1817 premiere of Gioacchino Rossini's La Cenerentola (Cinderella), in Rome; composer was only 25 years old but the work (written in 3 weeks!) has some of his finest writing for solo voice and vocal ensembles.
1851 Jan Blockx – Belgian composer, pianist and teacher (d.1912); a leader of the Flemish nationalist school in music.
1856 Wilhelm Heckel – German instrument-maker (d.1909); inventor of the ‘heckelphone’, a double-reed instrument of the oboe family, pitched an octave below the regular oboe; first used in Richard Strauss's opera Salome, and subsequently in his Elektra and Alpine Symphony.

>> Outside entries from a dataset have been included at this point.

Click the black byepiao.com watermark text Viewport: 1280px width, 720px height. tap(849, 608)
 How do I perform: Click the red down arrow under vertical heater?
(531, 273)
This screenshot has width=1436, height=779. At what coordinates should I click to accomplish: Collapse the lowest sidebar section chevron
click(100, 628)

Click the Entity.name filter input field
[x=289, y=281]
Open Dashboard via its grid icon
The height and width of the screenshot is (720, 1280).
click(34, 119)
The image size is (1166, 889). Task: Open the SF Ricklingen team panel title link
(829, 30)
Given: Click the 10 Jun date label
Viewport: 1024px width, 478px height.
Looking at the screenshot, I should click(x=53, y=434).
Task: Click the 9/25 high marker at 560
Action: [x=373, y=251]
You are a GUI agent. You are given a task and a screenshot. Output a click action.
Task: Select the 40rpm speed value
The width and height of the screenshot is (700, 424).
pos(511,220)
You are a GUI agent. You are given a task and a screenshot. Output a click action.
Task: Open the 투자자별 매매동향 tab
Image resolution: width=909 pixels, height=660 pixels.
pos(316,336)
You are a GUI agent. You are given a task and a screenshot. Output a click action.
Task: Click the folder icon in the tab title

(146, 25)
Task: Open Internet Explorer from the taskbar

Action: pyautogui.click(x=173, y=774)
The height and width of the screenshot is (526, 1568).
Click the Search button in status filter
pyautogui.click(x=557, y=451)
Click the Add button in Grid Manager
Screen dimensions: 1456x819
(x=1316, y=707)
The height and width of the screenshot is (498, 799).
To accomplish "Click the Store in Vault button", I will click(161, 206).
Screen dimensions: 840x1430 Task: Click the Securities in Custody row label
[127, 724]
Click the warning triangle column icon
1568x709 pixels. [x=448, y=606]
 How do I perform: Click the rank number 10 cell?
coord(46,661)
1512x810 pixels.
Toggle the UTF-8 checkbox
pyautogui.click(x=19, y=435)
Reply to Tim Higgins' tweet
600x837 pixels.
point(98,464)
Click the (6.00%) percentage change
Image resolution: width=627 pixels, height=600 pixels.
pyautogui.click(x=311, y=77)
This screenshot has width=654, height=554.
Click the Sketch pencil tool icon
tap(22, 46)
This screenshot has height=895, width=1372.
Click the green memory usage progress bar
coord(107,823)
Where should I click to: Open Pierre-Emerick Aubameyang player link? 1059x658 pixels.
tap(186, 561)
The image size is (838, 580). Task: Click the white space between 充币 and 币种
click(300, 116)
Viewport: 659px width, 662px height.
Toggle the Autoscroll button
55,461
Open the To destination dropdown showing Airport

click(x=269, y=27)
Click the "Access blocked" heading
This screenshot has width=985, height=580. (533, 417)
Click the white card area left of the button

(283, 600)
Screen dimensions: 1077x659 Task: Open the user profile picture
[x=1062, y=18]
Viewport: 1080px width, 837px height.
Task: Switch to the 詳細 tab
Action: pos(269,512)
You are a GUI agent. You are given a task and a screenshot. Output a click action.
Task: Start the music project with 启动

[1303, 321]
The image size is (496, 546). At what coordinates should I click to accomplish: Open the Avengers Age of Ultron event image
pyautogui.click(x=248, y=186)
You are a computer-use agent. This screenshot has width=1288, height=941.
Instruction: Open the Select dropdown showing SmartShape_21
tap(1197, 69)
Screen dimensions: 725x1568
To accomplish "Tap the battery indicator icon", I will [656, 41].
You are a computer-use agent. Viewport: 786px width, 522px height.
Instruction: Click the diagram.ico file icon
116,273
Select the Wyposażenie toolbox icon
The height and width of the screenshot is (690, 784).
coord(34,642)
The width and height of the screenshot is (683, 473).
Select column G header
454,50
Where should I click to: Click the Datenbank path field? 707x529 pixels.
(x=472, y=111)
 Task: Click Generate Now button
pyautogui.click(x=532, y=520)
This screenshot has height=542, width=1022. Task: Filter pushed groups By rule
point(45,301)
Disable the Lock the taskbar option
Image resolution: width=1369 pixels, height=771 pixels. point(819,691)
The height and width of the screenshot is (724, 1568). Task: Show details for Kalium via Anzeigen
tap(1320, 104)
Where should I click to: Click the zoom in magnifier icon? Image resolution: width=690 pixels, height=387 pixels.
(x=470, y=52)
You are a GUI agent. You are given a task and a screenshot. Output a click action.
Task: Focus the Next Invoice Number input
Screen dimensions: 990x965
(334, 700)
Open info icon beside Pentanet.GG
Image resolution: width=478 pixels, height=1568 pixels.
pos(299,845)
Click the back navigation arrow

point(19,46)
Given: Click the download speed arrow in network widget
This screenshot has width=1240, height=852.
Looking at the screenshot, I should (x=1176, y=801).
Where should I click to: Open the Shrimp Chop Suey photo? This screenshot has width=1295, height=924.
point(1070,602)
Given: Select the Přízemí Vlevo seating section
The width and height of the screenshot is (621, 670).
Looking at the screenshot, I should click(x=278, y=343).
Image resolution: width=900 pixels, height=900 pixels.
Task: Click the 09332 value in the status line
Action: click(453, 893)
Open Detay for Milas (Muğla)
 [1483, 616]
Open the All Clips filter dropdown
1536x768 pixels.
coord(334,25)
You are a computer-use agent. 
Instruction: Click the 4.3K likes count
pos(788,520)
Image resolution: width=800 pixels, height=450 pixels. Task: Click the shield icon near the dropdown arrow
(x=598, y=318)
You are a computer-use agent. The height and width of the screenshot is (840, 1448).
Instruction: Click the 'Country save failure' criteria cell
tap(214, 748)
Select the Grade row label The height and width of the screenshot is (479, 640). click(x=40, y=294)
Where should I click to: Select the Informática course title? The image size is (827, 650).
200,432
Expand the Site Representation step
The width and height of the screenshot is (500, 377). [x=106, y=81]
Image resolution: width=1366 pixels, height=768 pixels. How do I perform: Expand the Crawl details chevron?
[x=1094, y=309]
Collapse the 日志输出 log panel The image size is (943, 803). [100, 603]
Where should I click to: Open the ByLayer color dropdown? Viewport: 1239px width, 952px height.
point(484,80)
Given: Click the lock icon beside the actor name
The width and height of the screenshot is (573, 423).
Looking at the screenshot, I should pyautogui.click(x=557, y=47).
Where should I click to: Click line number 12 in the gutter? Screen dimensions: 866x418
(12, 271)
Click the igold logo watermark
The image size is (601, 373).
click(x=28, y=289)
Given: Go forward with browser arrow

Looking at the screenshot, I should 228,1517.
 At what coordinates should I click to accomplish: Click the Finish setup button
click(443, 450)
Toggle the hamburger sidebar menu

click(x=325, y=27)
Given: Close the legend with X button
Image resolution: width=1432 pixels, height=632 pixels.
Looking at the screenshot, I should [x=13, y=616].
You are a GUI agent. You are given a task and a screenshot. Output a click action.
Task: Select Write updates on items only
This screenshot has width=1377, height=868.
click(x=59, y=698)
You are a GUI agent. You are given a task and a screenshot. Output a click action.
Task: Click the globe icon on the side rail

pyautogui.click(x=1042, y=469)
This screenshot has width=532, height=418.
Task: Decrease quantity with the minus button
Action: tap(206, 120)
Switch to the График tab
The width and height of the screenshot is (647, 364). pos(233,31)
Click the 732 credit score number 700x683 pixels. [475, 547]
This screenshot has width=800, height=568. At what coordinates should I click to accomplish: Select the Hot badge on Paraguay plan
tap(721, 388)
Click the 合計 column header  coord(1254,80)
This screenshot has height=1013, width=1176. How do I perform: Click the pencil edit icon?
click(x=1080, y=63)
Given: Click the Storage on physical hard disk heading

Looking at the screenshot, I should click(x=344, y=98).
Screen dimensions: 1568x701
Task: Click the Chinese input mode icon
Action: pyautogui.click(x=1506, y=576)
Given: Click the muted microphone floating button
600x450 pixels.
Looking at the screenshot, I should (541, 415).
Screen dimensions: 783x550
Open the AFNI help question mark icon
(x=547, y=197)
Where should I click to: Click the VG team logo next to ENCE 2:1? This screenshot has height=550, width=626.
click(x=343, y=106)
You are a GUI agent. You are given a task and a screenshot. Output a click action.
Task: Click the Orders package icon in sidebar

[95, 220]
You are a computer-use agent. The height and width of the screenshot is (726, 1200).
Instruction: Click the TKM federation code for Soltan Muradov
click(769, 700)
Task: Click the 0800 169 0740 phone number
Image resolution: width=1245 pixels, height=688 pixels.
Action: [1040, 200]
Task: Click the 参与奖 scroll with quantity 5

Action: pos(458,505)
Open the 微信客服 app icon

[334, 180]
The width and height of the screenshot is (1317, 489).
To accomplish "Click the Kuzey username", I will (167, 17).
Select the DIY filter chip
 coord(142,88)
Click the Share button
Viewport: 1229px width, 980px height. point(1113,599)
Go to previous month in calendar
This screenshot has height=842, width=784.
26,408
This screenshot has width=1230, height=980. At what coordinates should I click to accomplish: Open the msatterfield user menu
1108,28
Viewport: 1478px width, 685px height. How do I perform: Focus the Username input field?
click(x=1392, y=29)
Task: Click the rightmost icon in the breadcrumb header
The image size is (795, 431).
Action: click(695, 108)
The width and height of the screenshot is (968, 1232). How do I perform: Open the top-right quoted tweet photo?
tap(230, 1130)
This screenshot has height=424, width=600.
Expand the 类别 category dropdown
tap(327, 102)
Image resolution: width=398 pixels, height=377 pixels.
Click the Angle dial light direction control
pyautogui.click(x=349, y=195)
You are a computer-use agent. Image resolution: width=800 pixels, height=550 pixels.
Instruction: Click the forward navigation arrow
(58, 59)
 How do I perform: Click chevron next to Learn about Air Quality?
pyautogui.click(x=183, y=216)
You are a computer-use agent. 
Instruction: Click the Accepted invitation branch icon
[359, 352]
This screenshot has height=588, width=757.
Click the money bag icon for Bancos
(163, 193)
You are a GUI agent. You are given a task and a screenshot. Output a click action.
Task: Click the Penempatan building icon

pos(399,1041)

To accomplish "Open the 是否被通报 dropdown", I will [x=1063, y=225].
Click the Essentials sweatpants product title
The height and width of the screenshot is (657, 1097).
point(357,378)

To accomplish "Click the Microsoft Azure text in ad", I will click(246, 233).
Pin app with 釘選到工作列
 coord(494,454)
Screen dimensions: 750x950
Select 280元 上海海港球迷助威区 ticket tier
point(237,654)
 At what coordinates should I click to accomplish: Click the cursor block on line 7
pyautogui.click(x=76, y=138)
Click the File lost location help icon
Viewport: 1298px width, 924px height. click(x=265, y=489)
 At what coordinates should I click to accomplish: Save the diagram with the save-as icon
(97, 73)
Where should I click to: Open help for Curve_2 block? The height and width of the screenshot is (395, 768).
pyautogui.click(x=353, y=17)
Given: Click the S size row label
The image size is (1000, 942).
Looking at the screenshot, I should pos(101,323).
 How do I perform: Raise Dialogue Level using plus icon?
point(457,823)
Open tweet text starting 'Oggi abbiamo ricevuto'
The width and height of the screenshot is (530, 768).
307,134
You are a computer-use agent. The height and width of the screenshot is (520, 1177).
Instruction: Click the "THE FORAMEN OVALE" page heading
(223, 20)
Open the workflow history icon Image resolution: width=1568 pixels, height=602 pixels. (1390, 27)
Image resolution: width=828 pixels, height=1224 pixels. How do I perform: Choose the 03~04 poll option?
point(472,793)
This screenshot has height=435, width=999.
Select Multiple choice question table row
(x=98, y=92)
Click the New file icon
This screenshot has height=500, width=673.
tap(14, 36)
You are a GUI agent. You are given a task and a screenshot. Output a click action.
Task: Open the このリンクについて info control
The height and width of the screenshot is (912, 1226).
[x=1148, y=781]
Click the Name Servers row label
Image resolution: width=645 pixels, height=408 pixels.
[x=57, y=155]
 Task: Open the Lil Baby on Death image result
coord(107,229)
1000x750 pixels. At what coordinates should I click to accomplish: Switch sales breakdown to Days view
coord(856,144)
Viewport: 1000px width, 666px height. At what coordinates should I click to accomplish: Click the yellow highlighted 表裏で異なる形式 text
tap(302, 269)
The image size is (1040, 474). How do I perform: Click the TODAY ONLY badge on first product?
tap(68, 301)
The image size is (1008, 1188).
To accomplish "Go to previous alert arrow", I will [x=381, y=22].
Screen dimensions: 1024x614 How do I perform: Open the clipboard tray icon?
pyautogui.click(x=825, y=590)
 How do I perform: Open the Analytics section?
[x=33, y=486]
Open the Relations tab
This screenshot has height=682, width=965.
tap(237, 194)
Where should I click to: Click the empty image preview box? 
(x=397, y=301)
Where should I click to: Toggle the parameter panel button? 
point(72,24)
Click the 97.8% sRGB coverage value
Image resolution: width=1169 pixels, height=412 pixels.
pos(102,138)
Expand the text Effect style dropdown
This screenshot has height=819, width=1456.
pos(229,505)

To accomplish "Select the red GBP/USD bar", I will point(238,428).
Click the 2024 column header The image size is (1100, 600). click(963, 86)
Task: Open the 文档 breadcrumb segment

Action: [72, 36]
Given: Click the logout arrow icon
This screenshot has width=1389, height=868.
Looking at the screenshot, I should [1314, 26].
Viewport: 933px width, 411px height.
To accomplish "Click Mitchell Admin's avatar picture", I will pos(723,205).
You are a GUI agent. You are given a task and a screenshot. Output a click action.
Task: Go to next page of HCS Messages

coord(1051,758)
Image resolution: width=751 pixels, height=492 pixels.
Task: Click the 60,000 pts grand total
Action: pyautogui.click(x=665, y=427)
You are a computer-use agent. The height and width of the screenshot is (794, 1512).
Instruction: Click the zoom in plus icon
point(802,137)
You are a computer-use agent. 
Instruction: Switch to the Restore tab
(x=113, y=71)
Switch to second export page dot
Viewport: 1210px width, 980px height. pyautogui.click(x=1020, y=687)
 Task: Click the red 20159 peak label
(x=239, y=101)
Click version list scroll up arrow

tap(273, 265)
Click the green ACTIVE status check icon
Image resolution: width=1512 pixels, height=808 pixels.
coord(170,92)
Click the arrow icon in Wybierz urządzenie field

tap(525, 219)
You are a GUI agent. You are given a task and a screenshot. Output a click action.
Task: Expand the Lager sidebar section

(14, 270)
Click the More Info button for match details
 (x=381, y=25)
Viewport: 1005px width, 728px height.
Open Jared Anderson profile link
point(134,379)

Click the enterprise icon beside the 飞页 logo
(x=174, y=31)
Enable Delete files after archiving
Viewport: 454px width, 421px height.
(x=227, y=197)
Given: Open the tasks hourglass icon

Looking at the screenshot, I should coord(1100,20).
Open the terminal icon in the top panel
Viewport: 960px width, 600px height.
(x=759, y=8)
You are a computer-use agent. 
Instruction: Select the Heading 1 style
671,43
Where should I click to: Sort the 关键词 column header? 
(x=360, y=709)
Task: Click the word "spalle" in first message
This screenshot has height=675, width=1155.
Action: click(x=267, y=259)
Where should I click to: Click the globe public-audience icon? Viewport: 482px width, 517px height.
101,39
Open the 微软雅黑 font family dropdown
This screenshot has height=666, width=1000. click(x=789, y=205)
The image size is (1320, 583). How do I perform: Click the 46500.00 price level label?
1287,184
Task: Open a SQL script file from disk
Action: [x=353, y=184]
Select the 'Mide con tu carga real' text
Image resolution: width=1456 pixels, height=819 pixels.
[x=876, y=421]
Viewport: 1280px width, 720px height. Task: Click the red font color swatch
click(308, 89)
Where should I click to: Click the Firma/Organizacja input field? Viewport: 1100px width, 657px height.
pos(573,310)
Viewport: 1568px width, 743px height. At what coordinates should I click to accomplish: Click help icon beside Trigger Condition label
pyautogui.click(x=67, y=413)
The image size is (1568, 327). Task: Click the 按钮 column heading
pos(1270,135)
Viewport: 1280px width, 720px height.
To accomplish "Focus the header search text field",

1858 At the wedding of Princess Victoria (eldest child of Queen Victoria) and Prince Friedrich of Prussia, the bride processed to Wagner’s Bridal Chorus from Lohengrin, and she and her husband exited to Mendelssohn’s Wedding March from A Midsummer Night’s Dream; overnight, these two selections set the standard for wedding music to this day.
1886 Wilhelm Furtwängler – German composer and conductor (d.1954); controversial career during the Nazi years, but one of the greatest symphonic and operatic conductors of the 20th century, but also a distinguished composer, with three mature symphonies (the Third unfinished), a Symphonic Concerto for Piano & Orchestra, and some chamber and choral pieces.
1902 first performance of Franz Schmidt’s Symphony No. 1, in Vienna; won the Beethoven Prize in 1900 and shows a mature absorption of the styles of Anton Bruckner (Schmidt’s counterpoint teacher at the Vienna Conservatory) and Richard Strauss.
1909 premiere of Richard Strauss’s opera Elektra at the Dresden State Opera; based on ancient Greek mythology, but the opera—and its libretto by Hugo von Hofmannsthal—is highly modernist and expressionist; the title role is one of the most demanding in the dramatic soprano repertoire.
1911 Julia Smith – American composer and pianist (d.1989); best known for her operas and orchestral works, which have all been performed; her music incorporates elements of jazz, folk music and 20th-century French harmony.
1913 Witold Lutoslawski – Polish avant-garde composer (d.1994); one of the major European composers of the 20th century, and one of the preeminent Polish musicians during his last three decades.
1921 Alfred Reed – American composer and conductor (d.2005); had more than 200 published works for concert band, orchestra, chorus, and chamber ensemble; also traveled extensively as a guest conductor, performing in North America, Latin America, Europe and Asia.
1987 first performance of Paul Schoenfield’s Café Music for piano trio at a St. Paul Chamber Orchestra concert; the composer writes, “The idea to compose Café Music first came to me in 1985 after sitting in one night for the pianist at Murray’s Restaurant in Minneapolis, Minnesota. Murray’s employs a house trio which plays entertaining dinner music in a wide variety of styles. My intention was to write a kind of a kind of high-class dinner music—music which could be played at a restaurant but might also (just barely) find its way into a concert hall.”